I’m an experienced Clinical Practitioner, Administrator, Professional Writer, and Lecturer.

Back on the Dating Scene

Dear Dr. LeCrone:

After being married for over 20 years, my spouse divorced me two years ago and I find myself overwhelmed with adjusting to being single again. My ex- husband was very manipulative and abusive, and I made myself a doormat. I realize that the fear of change is one of the reasons that I stayed in the relationship. I can’t seem to let go of the past hurt and pain that occurred, and I fear that if I remarry I will make the same mistake again. Can you make some suggestions relating to my situation?

Dear reader:

My first suggestion is not only for you but also for anyone who has gone through the sort of trauma or change you describe.

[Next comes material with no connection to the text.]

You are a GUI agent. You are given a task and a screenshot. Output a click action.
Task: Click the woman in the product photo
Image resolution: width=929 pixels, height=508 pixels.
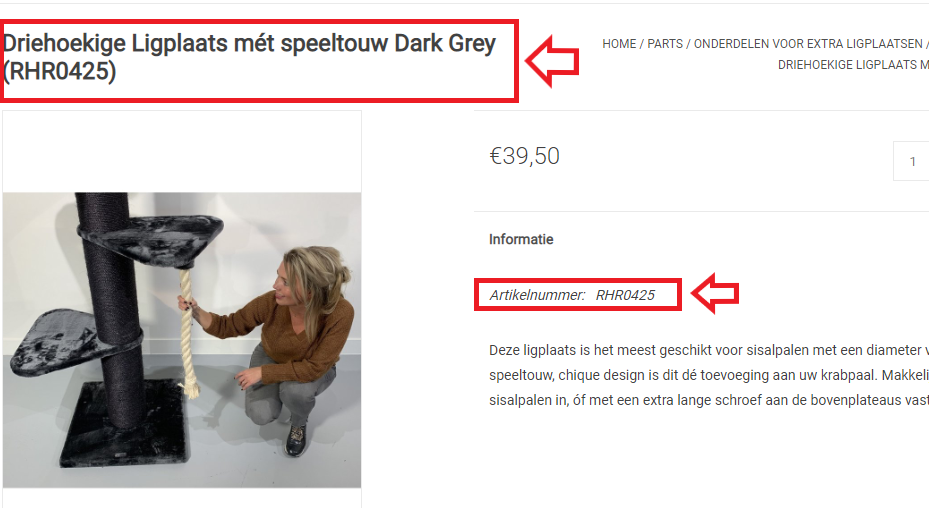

Feelings and emotions regarding these changes need to be processed, worked though and moved into a perspective which disallows old emotional baggage from interfering with future relationships. This is often a very tall order and, in many cases, not easily accomplished. Time, effort, and often professional assistance are needed in making a healthy transition. Many individuals have difficulty in ceasing the self-absorption and preoccupation with the pain, injustice and details dealing with events from the past. As difficult as it may be, the individual wanting to start over needs to be able to come to the point where he or she can ask themselves “what can I learn from the past that will help me in the future?” Support networks such as singles groups, divorce support groups, and trauma survivor groups can also assist individuals in dealing with change and moving towards a healthy future.

As one lets go of the past, fear of the future often begins to diminish. Starting over gives you the opportunity to deal with vulnerabilities that caused problems in the past. Set standards in new relationships that allow you to maintain your integrity and self respect. If you have been a doormat in the past, learn communication skills that promote assertiveness and mutual respect. Define expectations and set boundaries that clarify roles in the new relationship. If you were drawn to abusive and manipulative men in the past, seek help in understanding why this occurred and resolve to avoid these kinds of relationships in the future.

Starting over can be filled with change and challenges that are opportunities for growth. Look forward to the future and the chance to take a new direction.